START SUPPLIED ENTRIES
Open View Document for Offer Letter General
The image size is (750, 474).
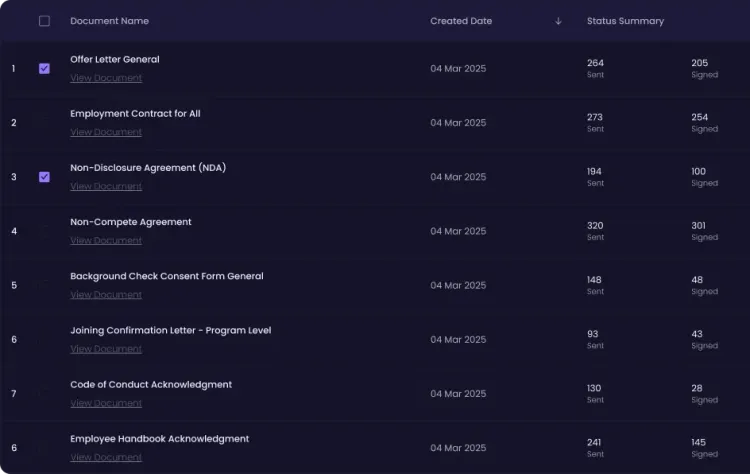click(106, 78)
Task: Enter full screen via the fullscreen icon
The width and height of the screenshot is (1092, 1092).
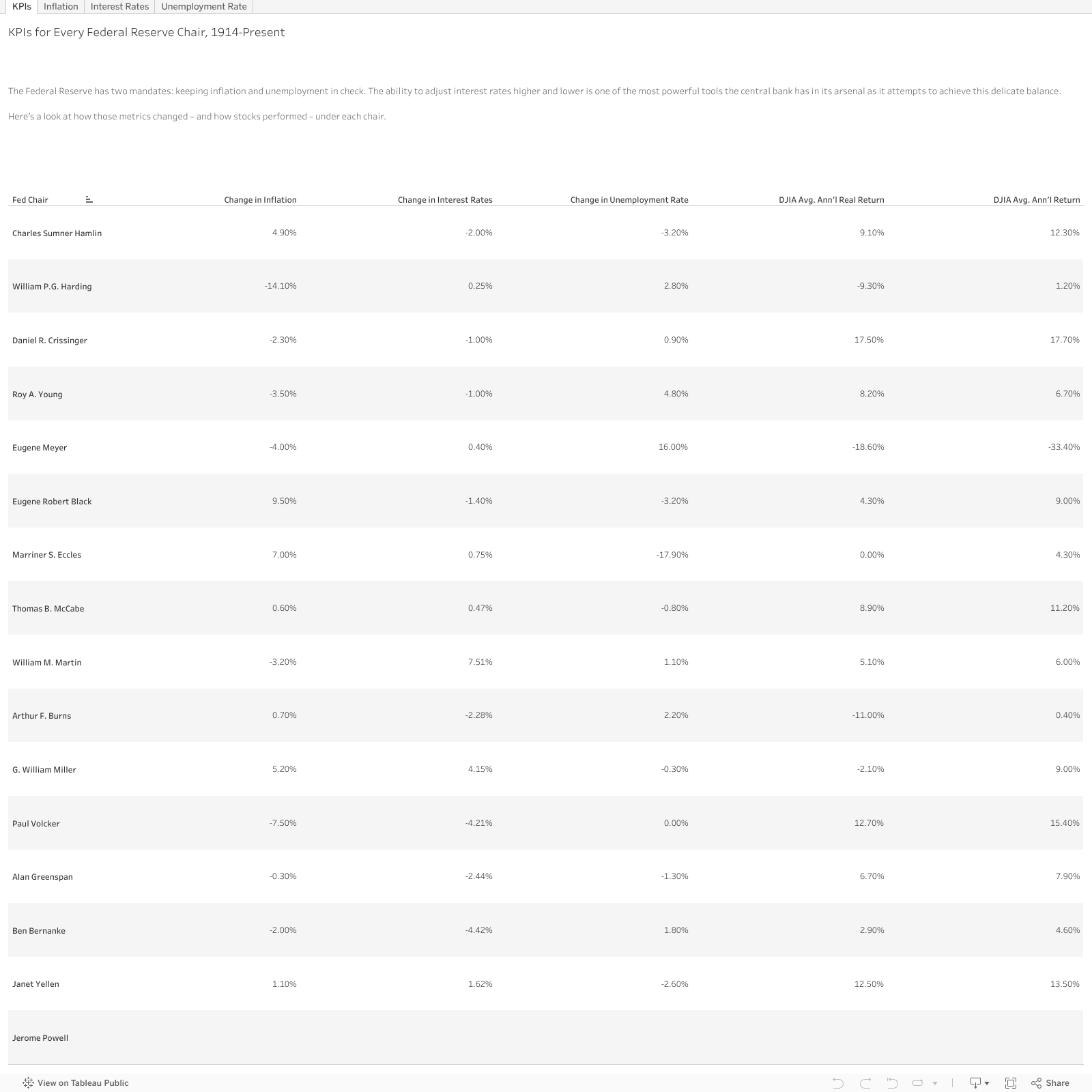Action: 1011,1083
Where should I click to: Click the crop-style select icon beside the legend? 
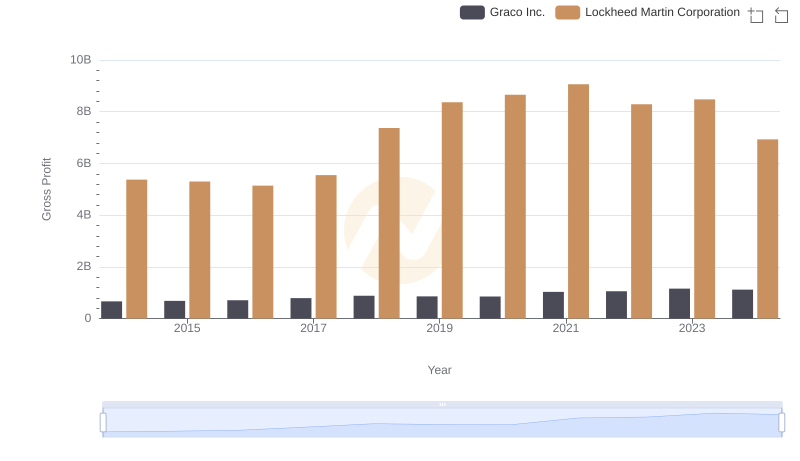[756, 14]
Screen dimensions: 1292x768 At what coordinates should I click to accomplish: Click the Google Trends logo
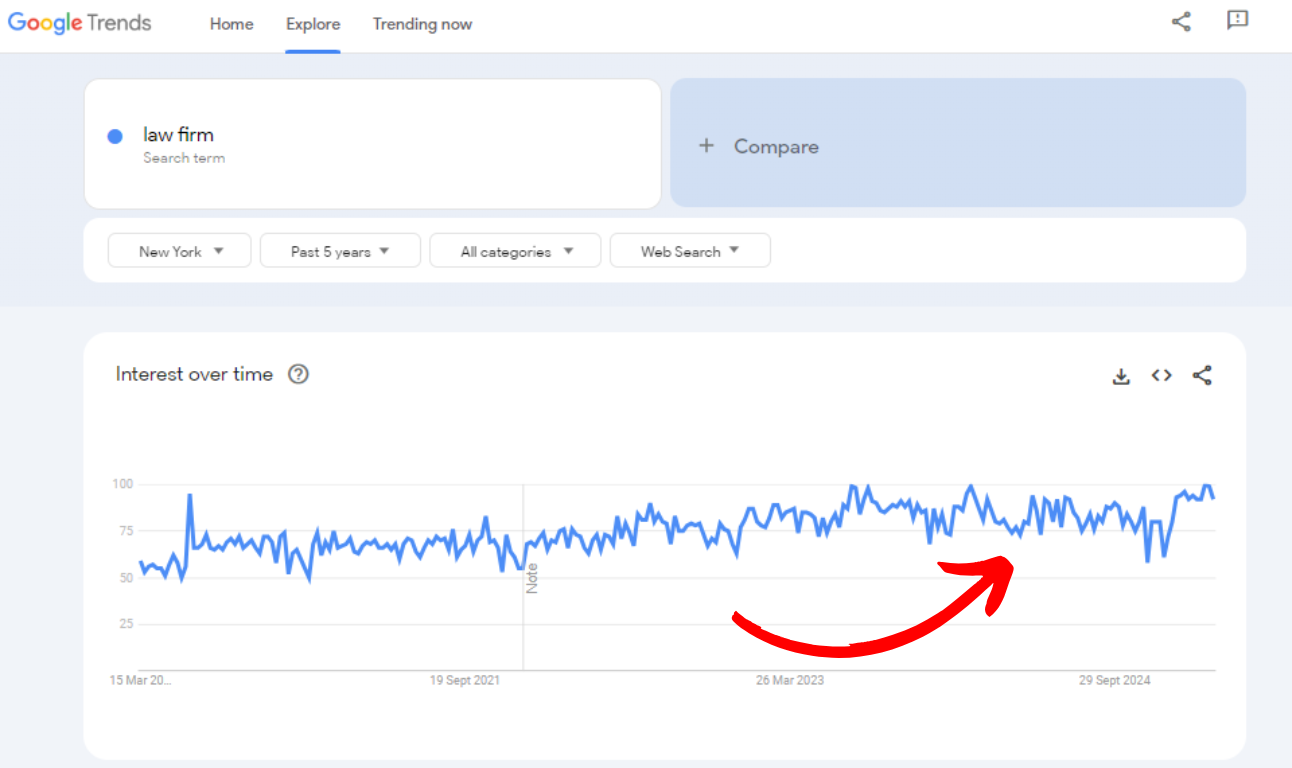pyautogui.click(x=80, y=23)
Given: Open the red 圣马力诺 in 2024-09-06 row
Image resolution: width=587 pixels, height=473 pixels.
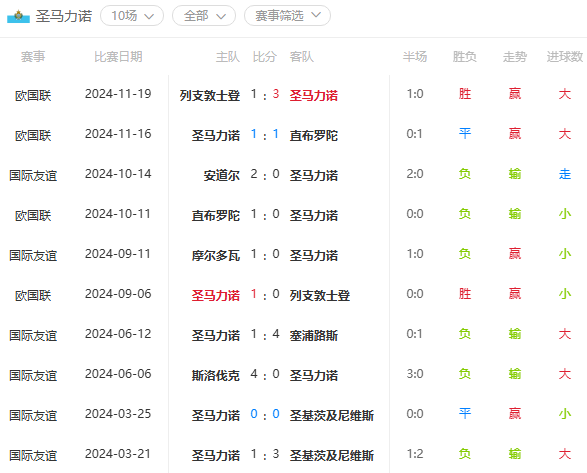Looking at the screenshot, I should click(x=216, y=295).
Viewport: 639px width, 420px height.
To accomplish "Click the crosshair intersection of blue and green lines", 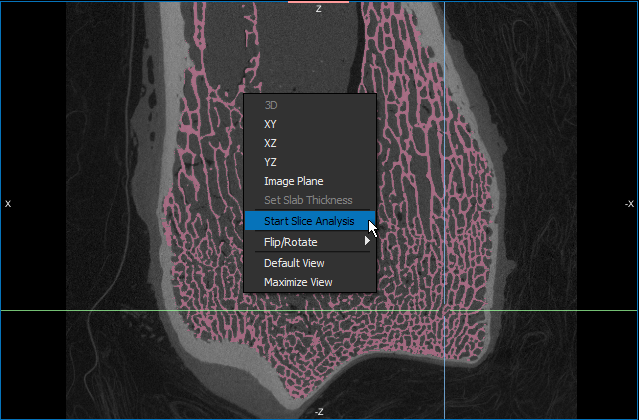I will (x=444, y=311).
END SUPPLIED ENTRIES
* **WHAT YOU ARE ASKED TO DO**
Although the records hold pictures, the copy must not; give again exactly the lines from the one with "The width and" through the one with "Given: Open the red 圣马力诺 in 2024-09-06 row".

* **WRITTEN REPLY**
The width and height of the screenshot is (1092, 1092).
Action: 1011,1083
Where should I click to: Click the crop-style select icon beside the legend? 
[756, 14]
Screen dimensions: 1292x768 At what coordinates should I click to accomplish: Click the Google Trends logo
pyautogui.click(x=80, y=23)
Given: Open the red 圣马力诺 in 2024-09-06 row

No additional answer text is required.